Buoyed by the support of groups like Exeter-based California Citrus Mutual, the Trans-Pacific Partnership agreement binding 12 nations will be appealing to a fair share of the nation’s largest congressional delegation.
“I am cautiously optimistic,” said Rep. David Valadao, R-Calif.
But note the key word: “Cautiously.”
Even the state’s most reliable free-trade advocates, like House Majority Leader Kevin McCarthy of Bakersfield, insist they still need to study the details spelled out across 30 chapters and accompanying documents.
“I have to make sure all the ag pieces are what they told us they were going to be,” noted Rep Devin Nunes, R-Calif., referring to the agreement’s impact on agricultural exports. He said the deal remains a question mark “until you actually see the language.”
Now chairman of the House Permanent Select Committee on Intelligence, Nunes formerly led the House trade subcommittee and has at times worked closely with Obama administration trade officials. Last June, he joined 218 other House members in narrowly approving a crucial trade procedure that will be used to “fast-track” congressional consideration of the new deal.
Other San Joaquin Valley representatives including Valadao, McCarthy, Republican Reps. Jeff Denham and Tom McClintock, and Democratic Rep. Jim Costa, also voted for the trade procedure.
The measure prohibits filibusters and congressional amendments to the negotiated trade deal, and at a certain point will start a Capitol Hill clock ticking for a vote.
Most House Democrats from the state, including Reps. Doris Matsui, John Garamendi, Jerry McNerney and Lois Capps, opposed the trade procedure. For some, but not all, this earlier vote could suggest opposition to the underlying Pacific Rim trade deal when it comes to a final vote next year
“It foreshadows it, but it doesn’t really determine it, because I look at them differently,” Capps said Thursday. “I really want to study this one carefully. These package deals need to be scrutinized.”
McNerney similarly said Thursday that, though the odds may be that he votes against trade deal, he is “going to have to look at it closely” before forming a final opinion.
The lawmakers have a point. The detailed tariff elimination schedule for just one country –Vietnam – spans 260 pages. The language of the agreement itself is a thicket, hard for a layman to penetrate.
“The agricultural safeguard trigger quantity in any year shall be determined by multiplying the in-quota quantity for the goods of Peru identified in subparagraph (g) for that year, as set out in Appendix A to the United States Schedule to Annex 2-D, by 130 %,” one typical document states.
As part of its promotional pitch, though, the U.S. Trade Representative’s office has cranked out myriad talking points that focus, for instance, on the potential benefits for California’s agricultural exports.

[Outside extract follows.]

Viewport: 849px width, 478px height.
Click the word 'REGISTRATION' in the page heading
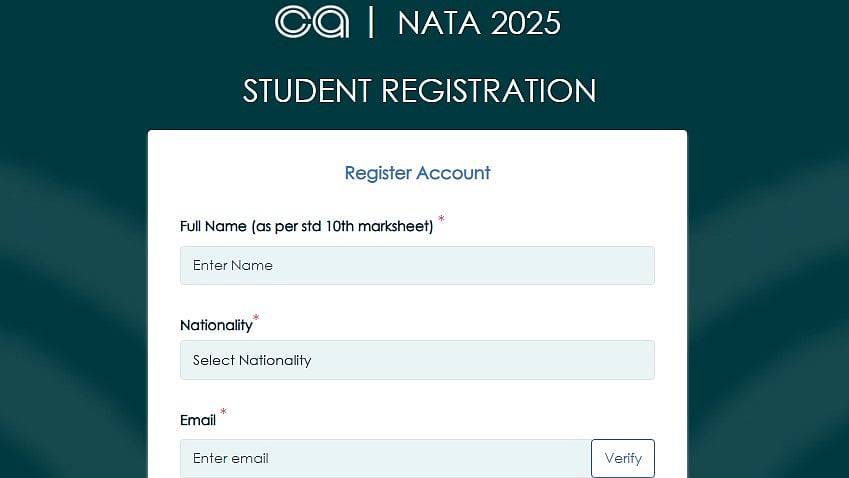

Currently, tariffs hinder foreign sales. Japan, for instance, imposes a tariff of up to 32 percent on fresh oranges, 17 percent on apples and 10 percent on shelled walnuts.

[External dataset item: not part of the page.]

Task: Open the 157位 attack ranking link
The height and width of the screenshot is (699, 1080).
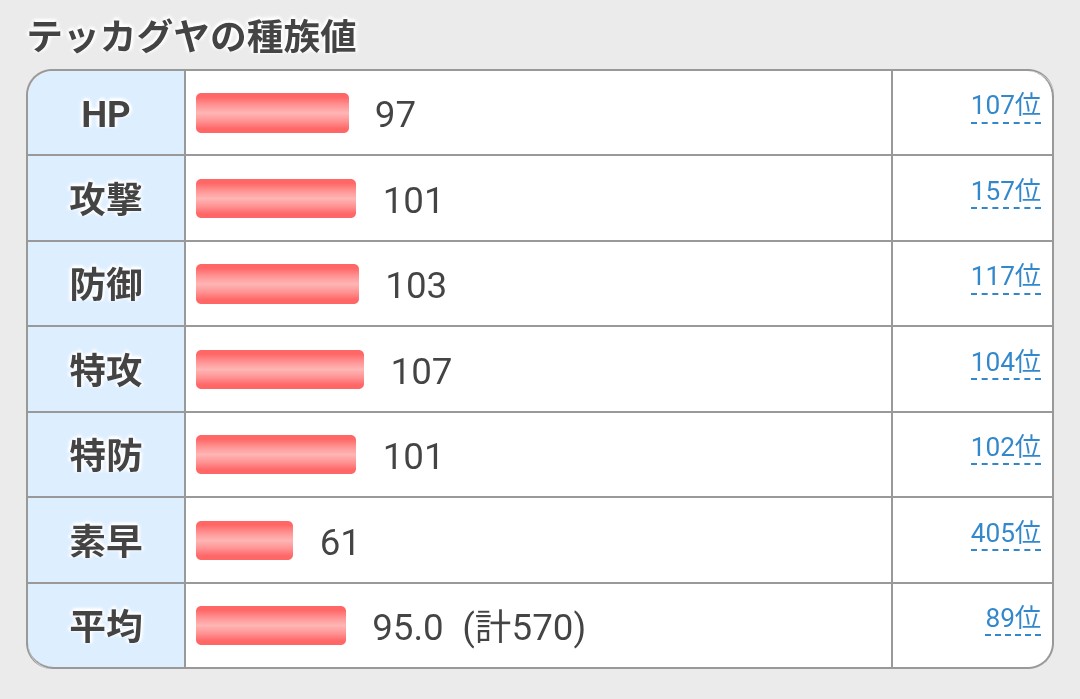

Under the trade deal, Vietnam, Japan and Malaysia will over time eliminate the tariffs on all tree nuts, as well as fresh and processed fruits, including citrus. Japan will eliminate tariffs on cheese, while Vietnam will eliminate tariffs more generally on dairy products.
It won’t all happen immediately. Some Japanese tariffs on fresh and processed vegetables will be phased out over a period of up to 11 years. Malaysia’s high rice tariff will take 10 years to reach zero, while the United States’ own tariffs on processed fruits will not be eliminated for another 15 years.

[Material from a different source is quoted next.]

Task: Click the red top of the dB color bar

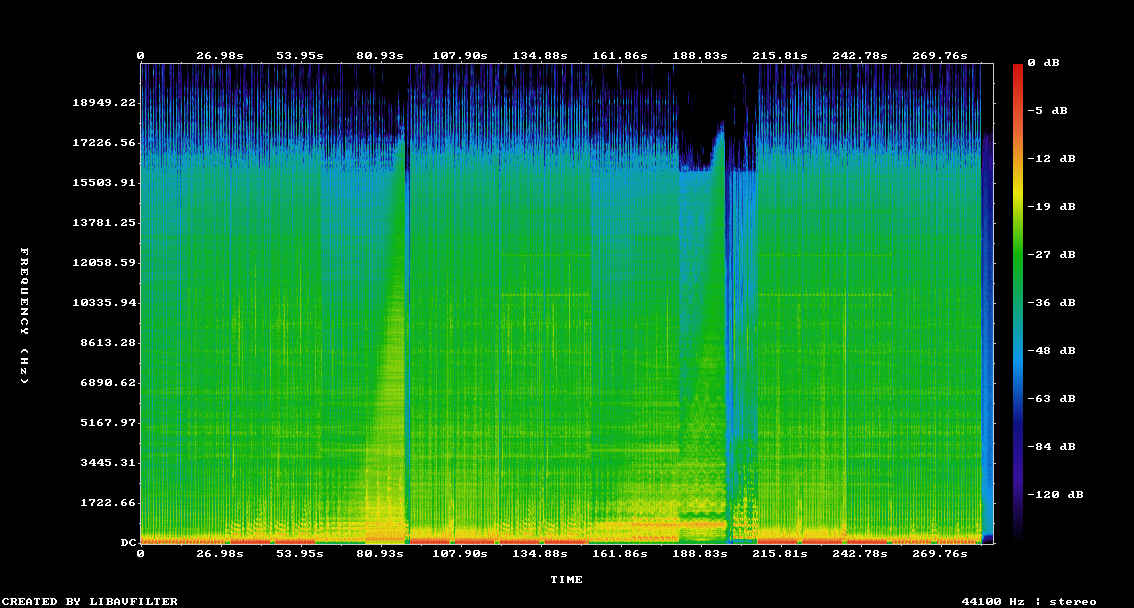Action: click(x=1018, y=68)
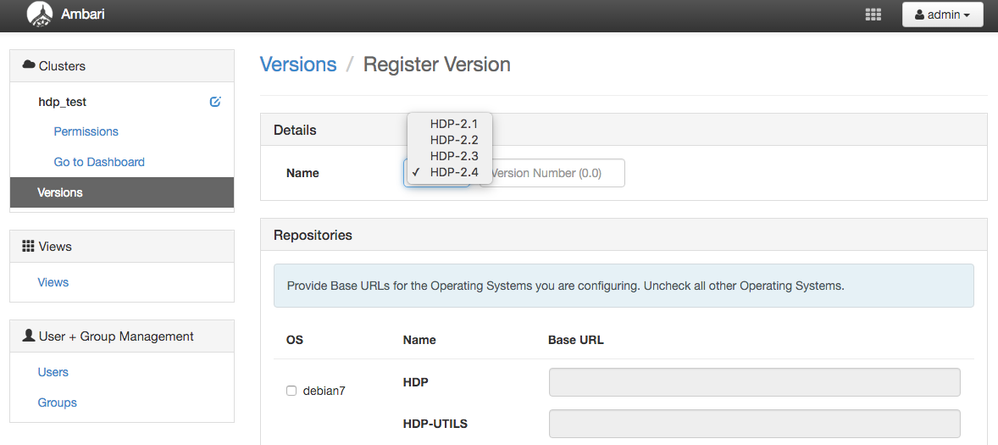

Other tariffs will be reduced, but not entirely eliminated. Japan’s 38.5 percent tariff on U.S. beef, for instance, will fall to 9 percent. Other barriers, like certain phytosanitary rules imposed by other countries, will also shrink. These rules have to do with the safety of agricultural products crossing borders.
All told, California in 2013 exported $70.1 billion worth of goods to the nations included in the Trans-Pacific Partnership.
“It is my hope that after thorough review, we can verify that the agreement will provide economic benefits and support good-paying jobs in our Valley and our country,” Costa said.
The National Cattlemen’s Beef Association called the deal a “major win,” while the National Chicken Council says the deal “represents a major opportunity” for U.S. producers. National Farmers Union President Roger Johnson, though, called the trade pact “bad for America’s family farmers and ranchers.”
Michael Doyle: 202-383-0006, @MichaelDoyle10, mdoyle@mcclatchydc.com
Palm Springs Desert Sun
Agriculture exports, trade deal discussed at summit
By Rosalie Murphy
Agriculture is directly responsible for nearly $1.5 billion of Riverside County’s economic activity, county supervisor John Benoit said at Wednesday’s county-hosted Exporting Agriculture International Trade Summit.
Much of that money comes from local consumers — but the county’s farms also trade with more than 50 countries, he said. And officials on Wednesday encouraged the region’s farmers to pursue more customers abroad.
“We’re going to be establishing the taste preferences of this emerging middle class” around the world, said Jeff Deiss, a regional export finance manager at the U.S. Small Business Administration.
Several speakers pointed to that “emerging middle class” as a boon for U.S. farmers. Andy Anderson, executive director of the Western U.S. Agricultural Trade Association (WUSATA), said those customers are drawn to U.S. products because of the country’s high safety standards. And as more people move to cities and work in offices and factories, the market for prepared food is growing.
Anderson’s organization placed around 1.8 billion people in that “global middle class” category in 2010. In 2020, they anticipate around 3.2 billion consumers in that category.
“Our rising middle class (in the U.S.) is not going to compete with that in any way,” Anderson said.
According to WUSATA, the top markets for U.S. processed foods in 2013 were Canada, Mexico, the European Union, Japan and China. The organization believes the global market for processed foods is as large as $2.6 trillion annually.
Anderson said processed foods — products like pre-cooked chicken, chopped nuts and dried or canned fruits — create additional jobs in manufacturing and packaging in the U.S., too.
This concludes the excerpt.